━━━ GIVEN TEXT ━━━
Thursday 7 July 2011

Shuttle

Brilliantly inspirational piece in the Guardian from astronauts Piers Sellers and Scott Altman on the space shuttle. I particularly like these words from Piers:

"I've flown on two shuttles and they both felt a little bit different. They are real ships with their individual characters and their own nicks and bumps. You look at the shuttle, it's not as if it's this pristine, shining, gleaming piece of metallic technology – it looks like a ship, it's got dents and burns and inside multiple crews have whacked the paintwork and you can see scratches and things. They are ships that have been operated and lived in and done these incredible voyages all with their individual characters. I am personally very fond of the shuttle. When they wind up in museums I'll go and see them and I'll be happy to see them like old friends."

Full article here.
━━━ SUPPLIED ENTRIES ━━━
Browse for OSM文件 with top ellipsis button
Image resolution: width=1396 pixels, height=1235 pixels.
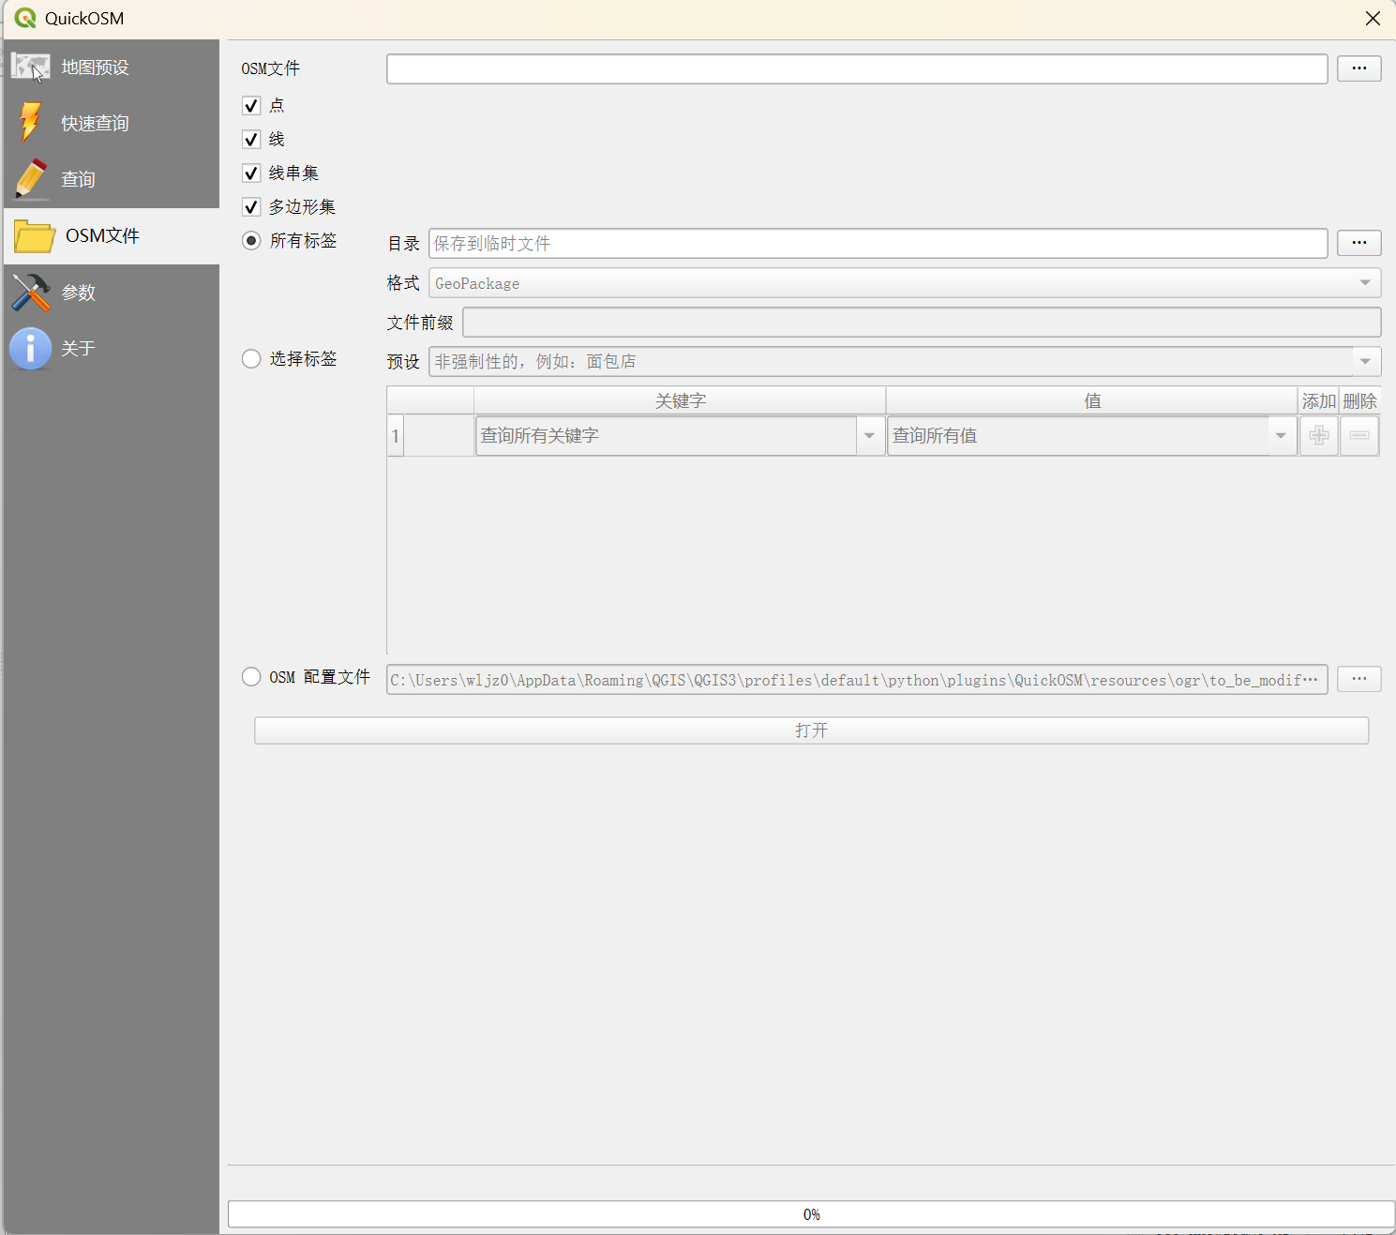tap(1358, 68)
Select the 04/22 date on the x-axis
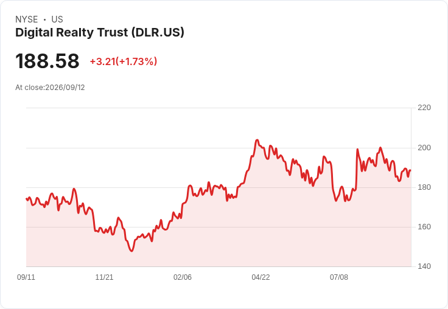 tap(261, 277)
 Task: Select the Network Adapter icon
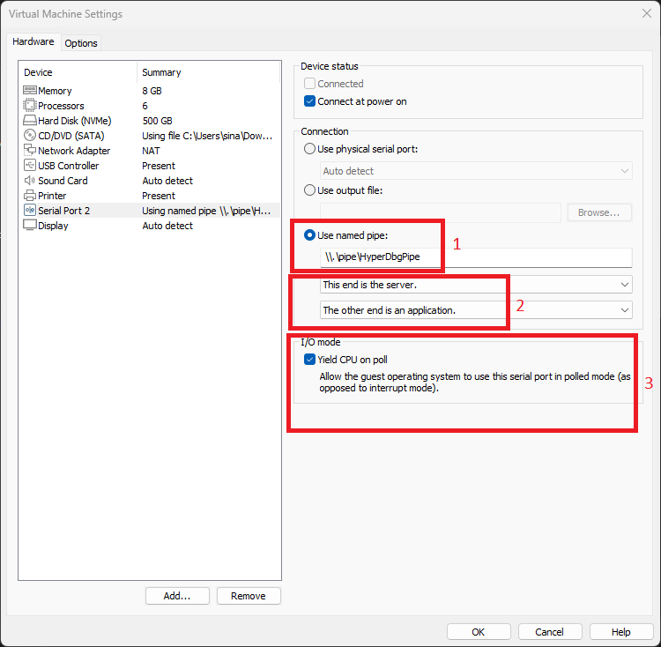coord(29,151)
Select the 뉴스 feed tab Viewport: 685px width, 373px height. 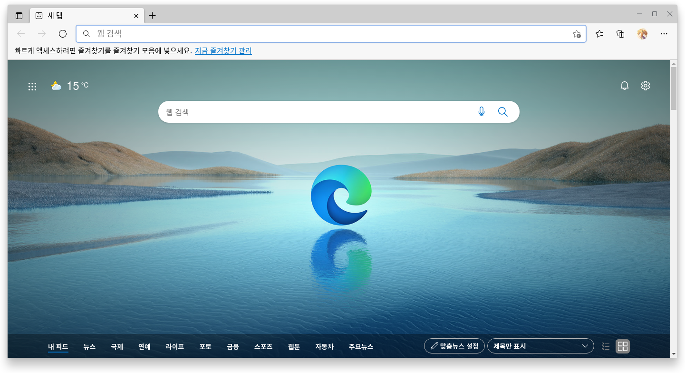coord(89,347)
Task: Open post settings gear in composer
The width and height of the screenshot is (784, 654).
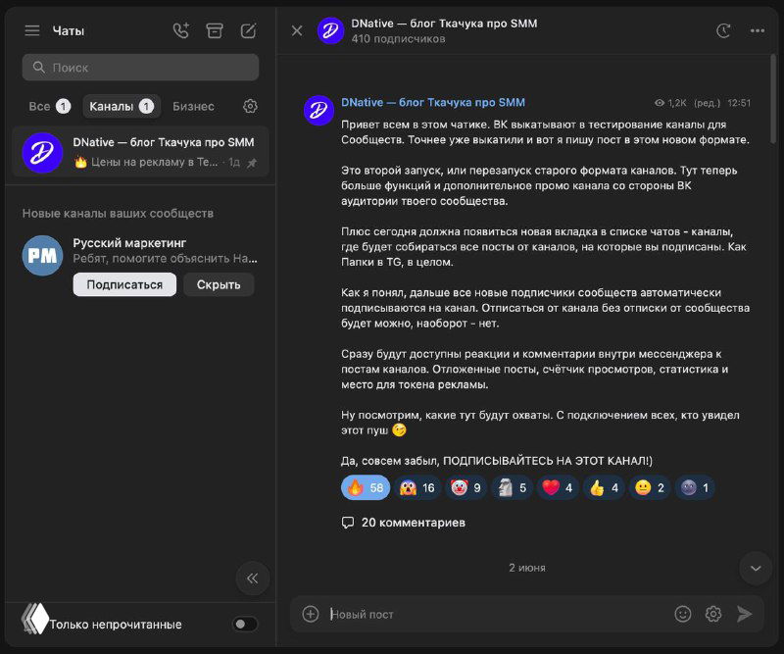Action: point(712,613)
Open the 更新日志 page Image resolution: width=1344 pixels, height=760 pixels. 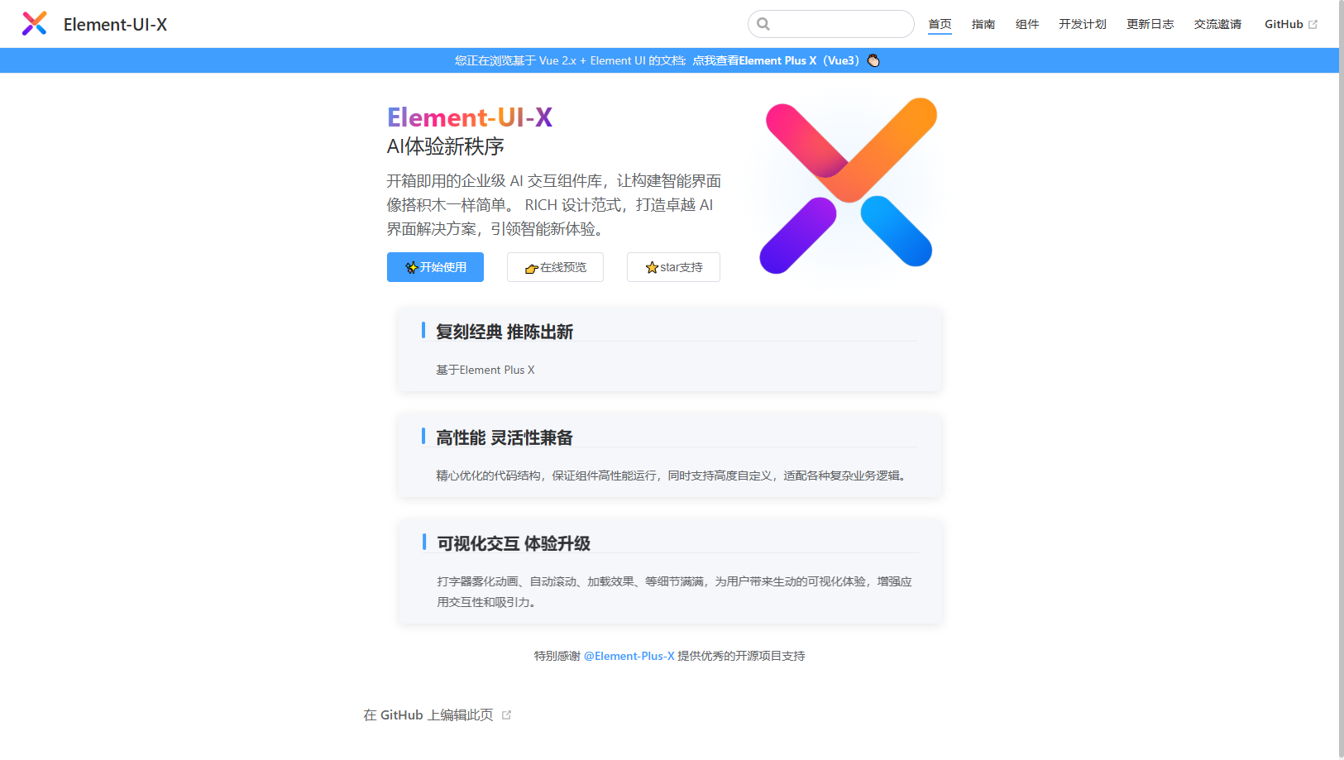(1150, 24)
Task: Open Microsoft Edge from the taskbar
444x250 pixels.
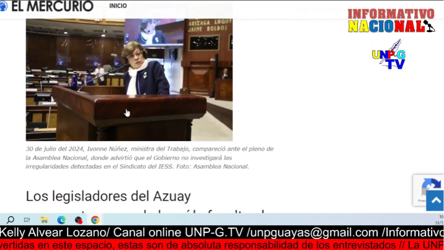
━━━
**INSTRUCTIONS TO FOLLOW**
Resume the blog post about the space shuttle, picking up after its last line. The records have no connection to the blog post about the space shuttle.

**FINAL RESULT**
Thanks to Piers I was able to observe the launch of STS-132 last year, a truly memorable experience. A year earlier I also witnessed (thanks to my friend Louise Kleba) the launch of STS-125, which was another Atlantis mission and one commanded by Scott Altman. As documented at the time, I managed to lose my camera hours after the launch but fortunately that didn't happen with STS-132.

7 comments:

  1. I've only ever seen one Shuttle launch - STS-8 in August 1983 - as we were in Florida on holiday at the time. We didn't see the launch from Kennedy but from a nearby hotel.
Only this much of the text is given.